Thursday 18 February 2021 13:52, UK
Parents of secondary school pupils in England will be required to test their children twice a week once schools return, it has been reported.
According to the Daily Telegraph, they will have to use rapid lateral flow tests under government plans to reopen schools as the COVID-19 lockdown is eased.
Latest coronavirus updates from the UK and around the world
Asked about this report during an interview on Sky News, care minister Helen Whately did not confirm or deny the story.
"Next week more will be set out about how the return to school is going to work," she said.
Ms Whately said later in a BBC interview: "There is work being done to look at how testing will help schools come back. But there will be more details set out about that next week."
Sky News has also contacted the Department for Education for a comment.
Boris Johnson is due to reveal his plan for easing lockdown on Monday.
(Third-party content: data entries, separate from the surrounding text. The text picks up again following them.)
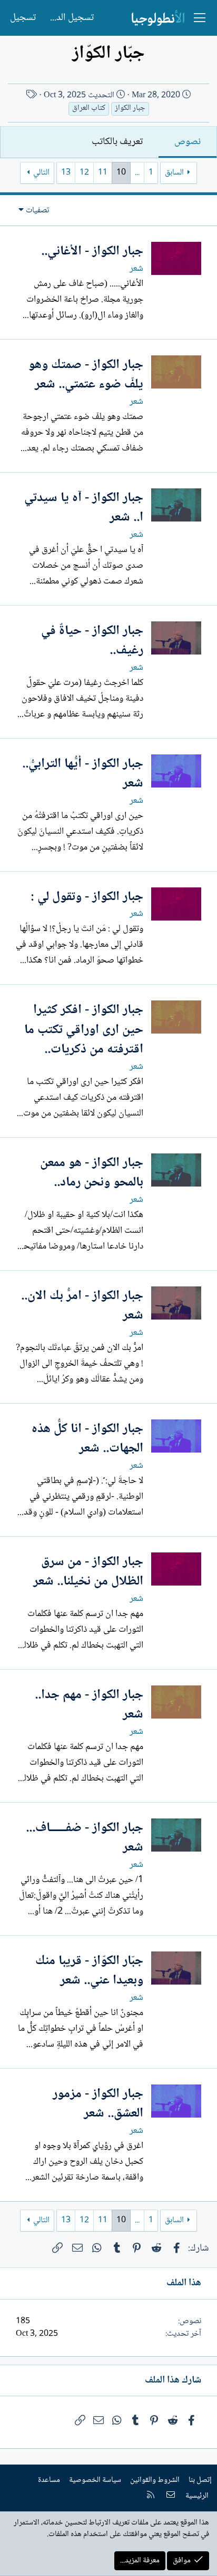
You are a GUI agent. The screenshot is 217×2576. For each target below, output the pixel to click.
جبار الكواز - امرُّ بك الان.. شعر (82, 1306)
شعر (136, 269)
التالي (41, 173)
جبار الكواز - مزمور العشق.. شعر (98, 2104)
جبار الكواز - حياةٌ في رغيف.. (92, 641)
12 (84, 173)
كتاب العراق (88, 108)
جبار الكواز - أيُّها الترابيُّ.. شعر (82, 774)
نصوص (187, 142)
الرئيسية (197, 2496)
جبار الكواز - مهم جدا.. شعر (89, 1705)
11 (102, 173)
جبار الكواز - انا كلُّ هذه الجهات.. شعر (87, 1439)
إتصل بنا (200, 2480)
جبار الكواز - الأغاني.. (92, 251)
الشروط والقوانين (155, 2480)
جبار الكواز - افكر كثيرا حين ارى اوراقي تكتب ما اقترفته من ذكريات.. (83, 1030)
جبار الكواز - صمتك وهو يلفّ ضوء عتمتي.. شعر (85, 375)
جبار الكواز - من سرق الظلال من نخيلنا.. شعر (88, 1572)
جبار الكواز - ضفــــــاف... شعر (84, 1838)
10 (121, 173)
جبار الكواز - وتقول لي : (87, 897)
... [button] (137, 173)
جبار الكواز (130, 108)
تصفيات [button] (37, 210)
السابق (174, 173)
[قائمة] (199, 18)
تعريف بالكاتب (117, 142)
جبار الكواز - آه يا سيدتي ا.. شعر (83, 508)
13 (66, 173)
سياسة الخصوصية (95, 2480)
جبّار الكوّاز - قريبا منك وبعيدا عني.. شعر (89, 1971)
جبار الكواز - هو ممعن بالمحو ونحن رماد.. (91, 1173)
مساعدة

The prime minister has said getting pupils back in the classroom is the government's priority, with 8 March proposed as the earliest possible data on which this could happen.
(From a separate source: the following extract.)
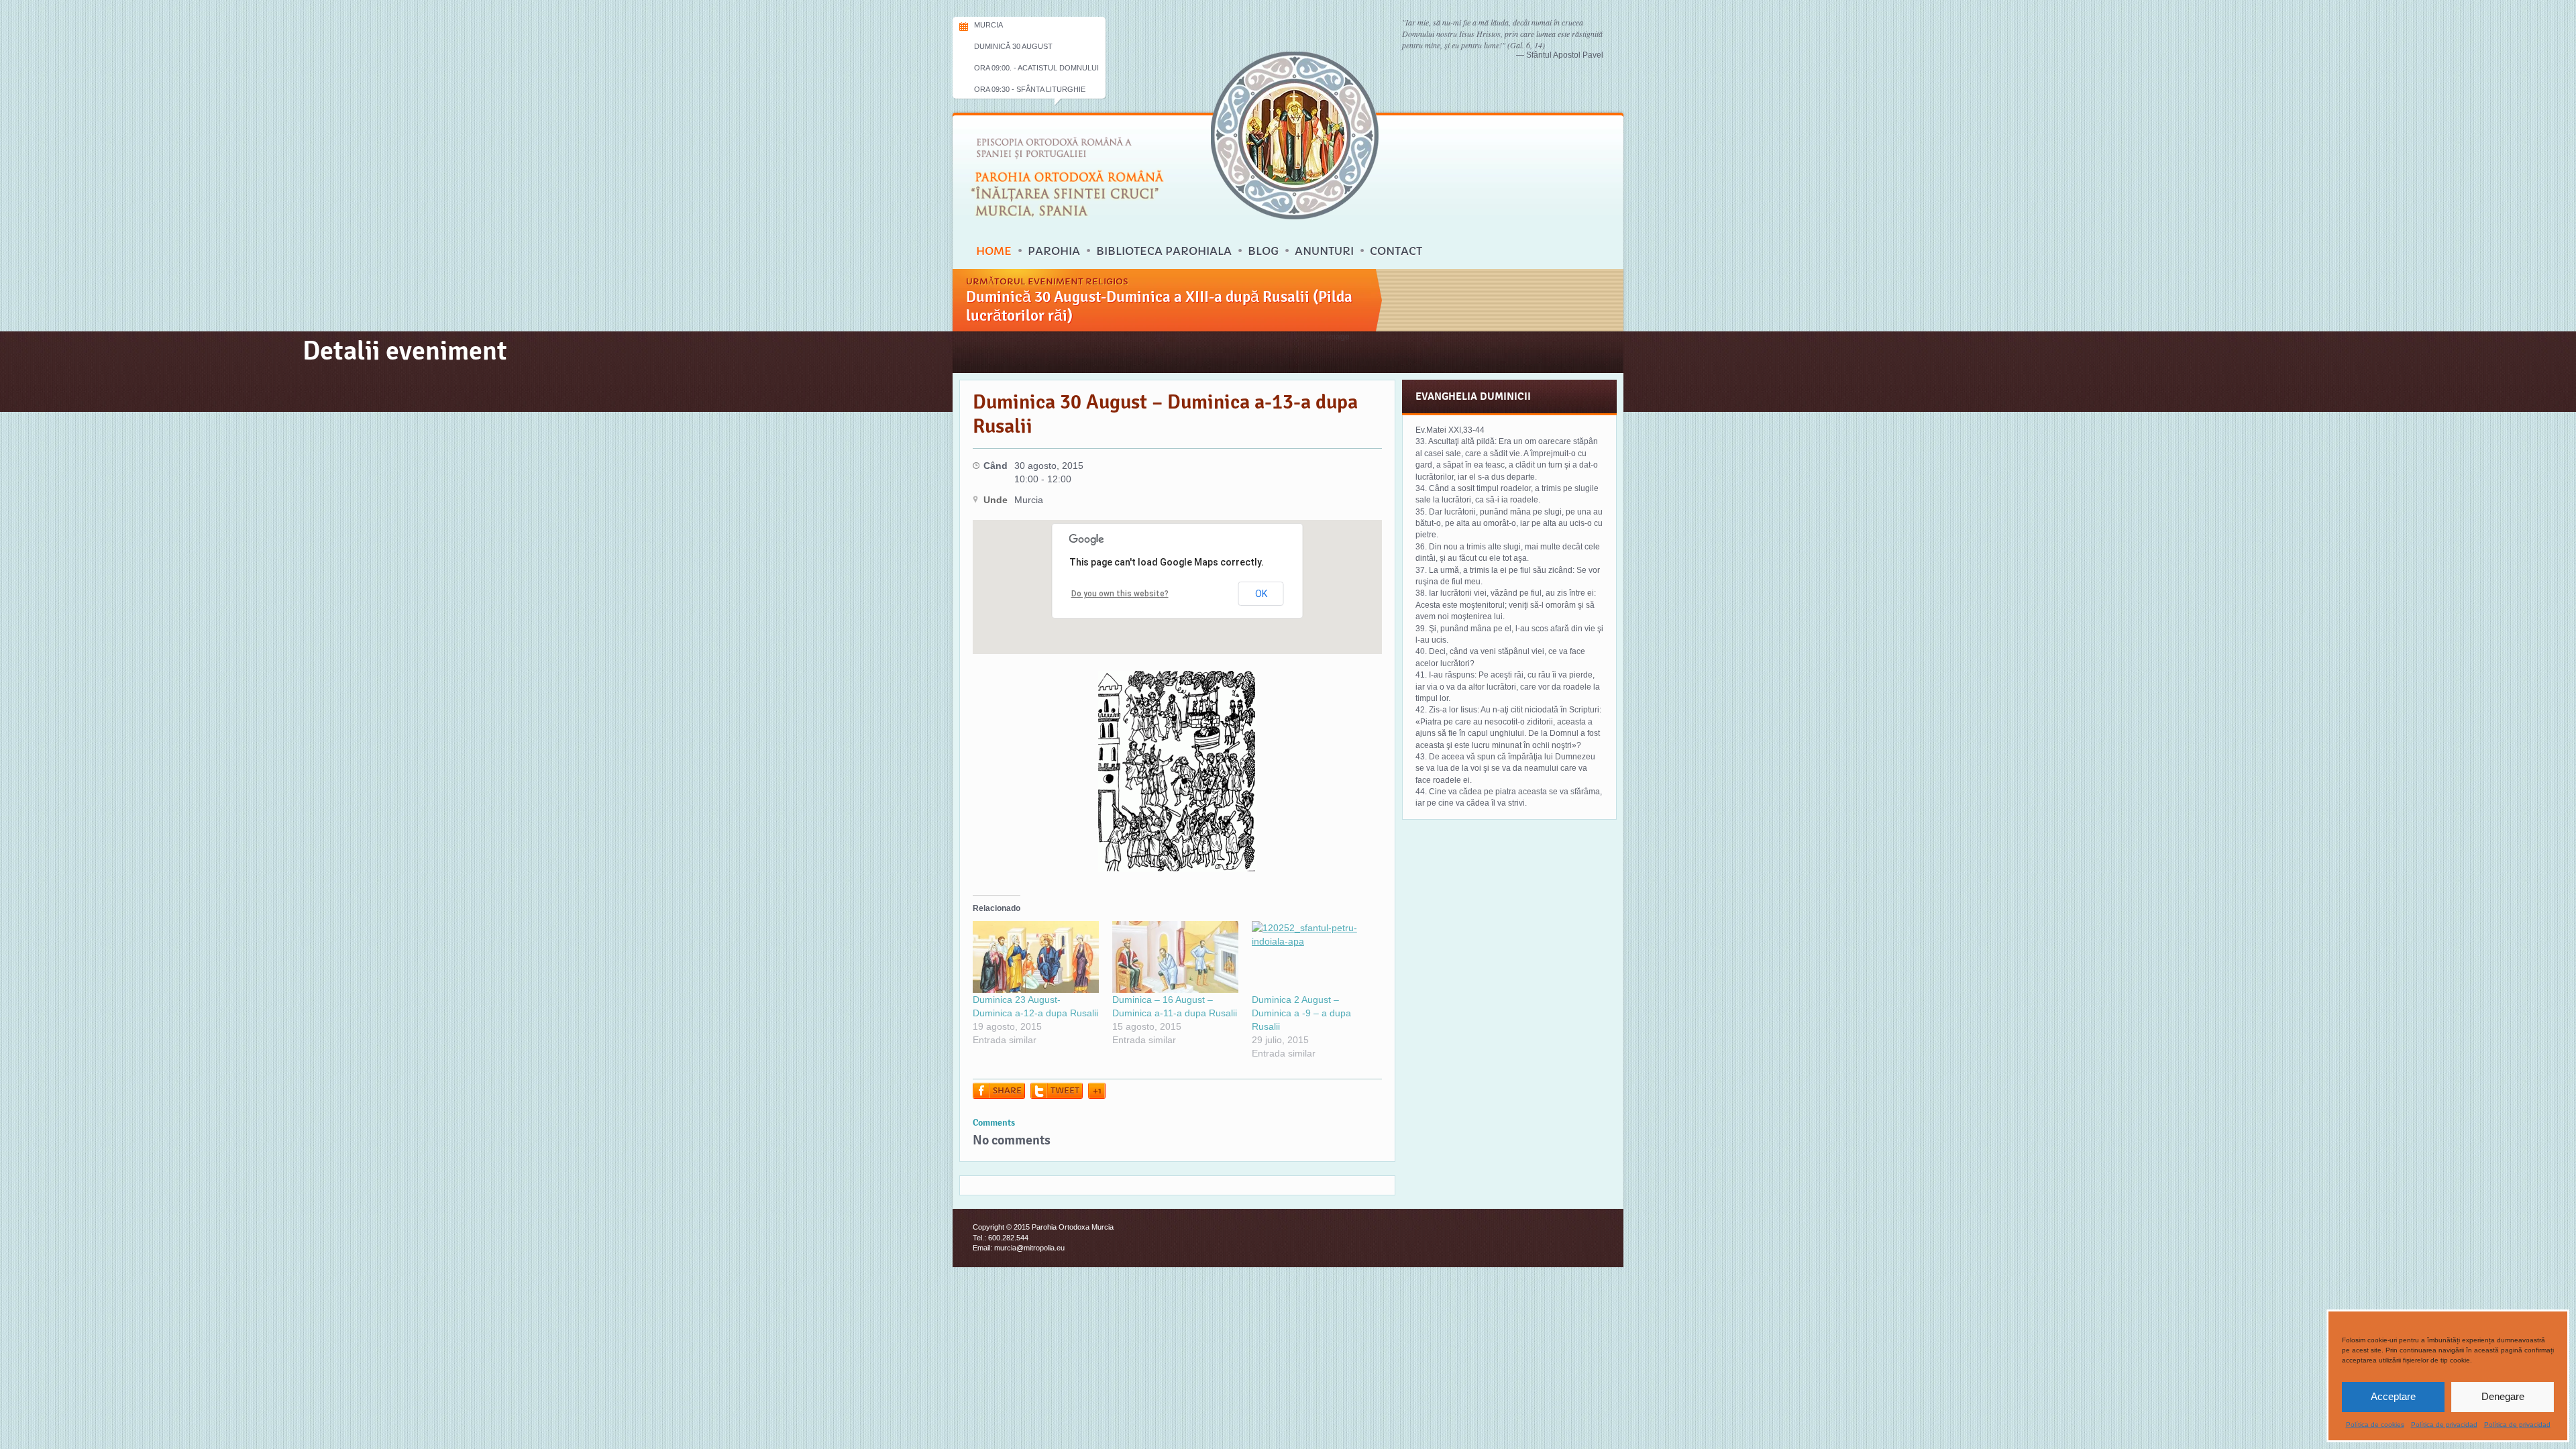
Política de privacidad (2444, 1424)
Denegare (2502, 1396)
It is not clear at this stage whether all year groups would go back en masse, or whether there would be a more staggered return.
According to the Telegraph, DfE officials will meet with education unions today to finalise arrangements for mass testing of secondary pupils.
Schools will only oversee one round of testing, when pupils return for the first time, it reported.
This will require some secondaries to stagger the return of year groups in order to carry out the tests, the paper said.
Geoff Barton, general secretary of the Association of School and College Leaders union, told Sky News: "If what we're reading in the papers today is the direction of travel, there will be some mass testing in those secondary schools and further education colleges initially.
"But then the responsibility for that would pass to the home, to parents, that's something that we would endorse, that seems a good idea."
Asked about the timeline for pupils returning to the classroom, he said: "I don't think all young people will be back on the 8th of March, I think from the 8th of March is much more sensible.
"Remember we've got 10 million children in England, so suddenly on one day to take almost a fifth of the population and to have them moving around the communities and back into schools and colleges is unwise.
"But also, if that mass testing is going to happen, it would need to be a phased approach because of the amount of time it takes to do each child."